Disclaimer: This page is OLD, and had to be reviewed. Thus no links points to it from our homepage anymore...

FreeMarker 2.3 introduced some powerful new facilities for XML processing. You can drop XML documents into the data model, and templates can pull data from them in a variety of ways, such as with XPath expressions. See the appropriate manual section for a detailed introduction. Here, we contrast FreeMarker, as an XML transformation tool with the much better-known XSLT stylesheet approach promulgated by the Worldwide Web Consortium (W3C).

XSLT is a W3C recommendation for transforming XML. Its basic programming paradigm is a functional declarative programming model. Though this theoretical model is elegant and powerful -- at least for those who master it -- the fact remains that, put simply, it is not everybody's cup of tea. XSL syntax, mostly because it is an XML application, is really quite verbose and awkward to edit. It is our opinion that using FreeMarker instead of XSLT will be a very welcome relief to many people out there.

Availability

Since XSLT is a W3C standard, it is more widely known, there are various books in print on the topic, and various third-party implementations available in various programming languages and for various computing platforms.

By contrast, FreeMarker has exactly one implementation (our own freely available open-source implementation) that runs on one platform, albeit a virtual platform -- the Java Virtual Machine (JVM). Virtually the only documentation on FreeMarker is what we provide.

That said, the wider availability of literature on XSLT is, in a sense, good news and bad news. The good news is that many books on XSLT are available; the bad news is that this plethora of tutorial materials surely came into existence in large part due to the difficulty of learning and mastering XSLT. Also, we should note that the FreeMarker manual is chock full of examples and tutorials. As a practical matter, it is likely that people will be up and running, writing useful templates in FreeMarker very quickly -- a matter of days or even hours. It is unlikely that this will be the case with XSLT.

That FreeMarker is (currently) tied to the JVM is not a severe constraint, since, as of this writing, there is a JVM implementation for every significant computing environment. As to the availability of competing implementations, we leave it to your judgment to consider how important this really is. FreeMarker has a highly active open-source community, and we react to bug reports very quickly and we are also highly responsive to requests for feature enhancements.

Different Programming Models

XSLT and FreeMarker can both be used to generate output from XML input, but they are really very different tools. FreeMarker is a text template engine. As such, it is not based on any preconceived notion of the structure of the output. You provide a page template with certain embedded instructions and what is not an embedded instruction is passed through as-is to the output.
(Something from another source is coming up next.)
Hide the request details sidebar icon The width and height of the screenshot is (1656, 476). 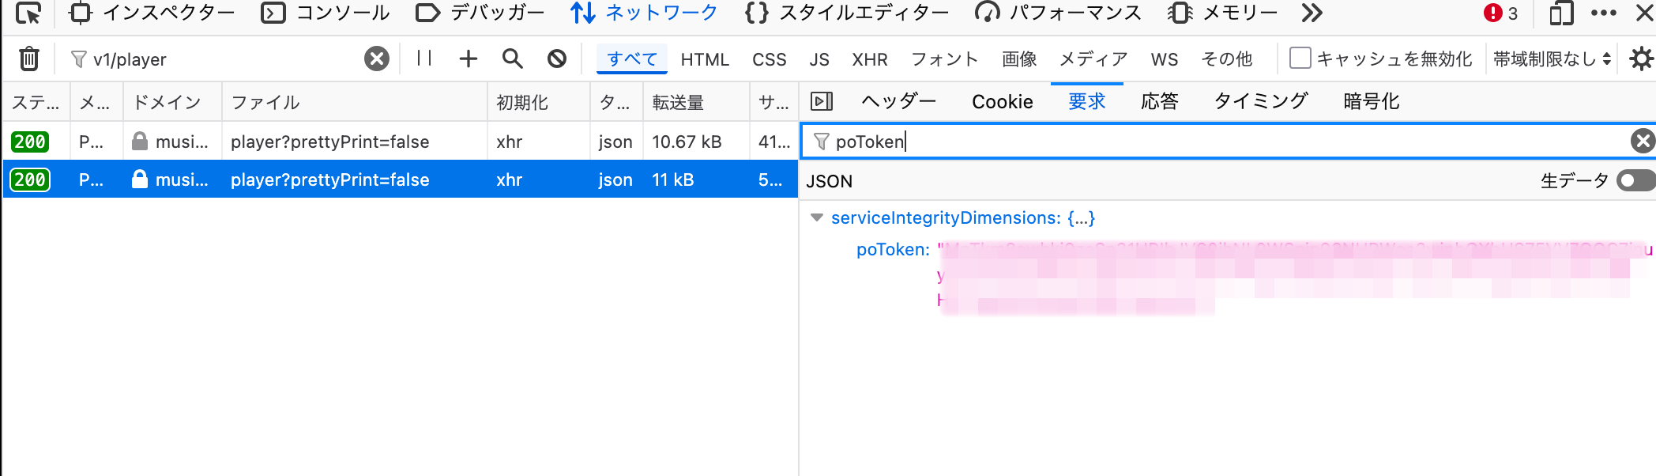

By contrast, XSLT is really a tree-transformation tool; it takes an input tree and manipulates it into an output tree.

The FreeMarker Template Language (FTL) is based on a much more conventional programming model -- the procedural or imperative model. You can define variables and functions. You control the flow of execution via conventional imperative constructs such as loops, and if-else statements. XSLT is based on a functional programming model that will be quite strange and alien to most users.

Computing Resource Usage

As of this writing, we do not have a wide range of comparative tests on runtime performance. However, initial indications are that FreeMarker is faster and less memory hungry than XSLT (Saxon implementation) for equivalent transformation tasks.
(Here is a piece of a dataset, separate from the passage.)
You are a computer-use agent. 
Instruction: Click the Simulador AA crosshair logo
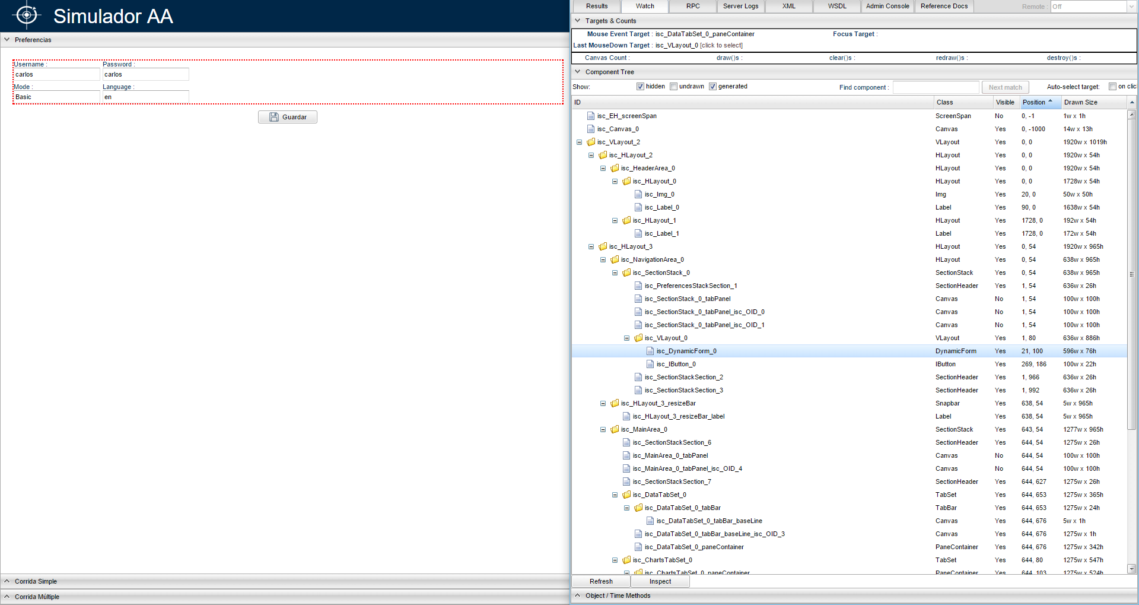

Note: With FreeMarker 2.3pre3, we switched over from using XSLT stylesheets to generate the Manual using FreeMarker itself. The FTL-based transformation, producing almost identical output from the same input (a big XDocBook XML document) is 15 times faster than the legacy XSLT transformation using Saxon. Moreover, the FTL-based transformation requires about 4 megabytes of heap space, vs. 14 megabytes for Saxon. But unfortunately, these results can't be fairly compared, because the FreeMarker version uses a dedicated Java program that takes over some of the XDocBook processing work, and it is not clear what the result would be without that.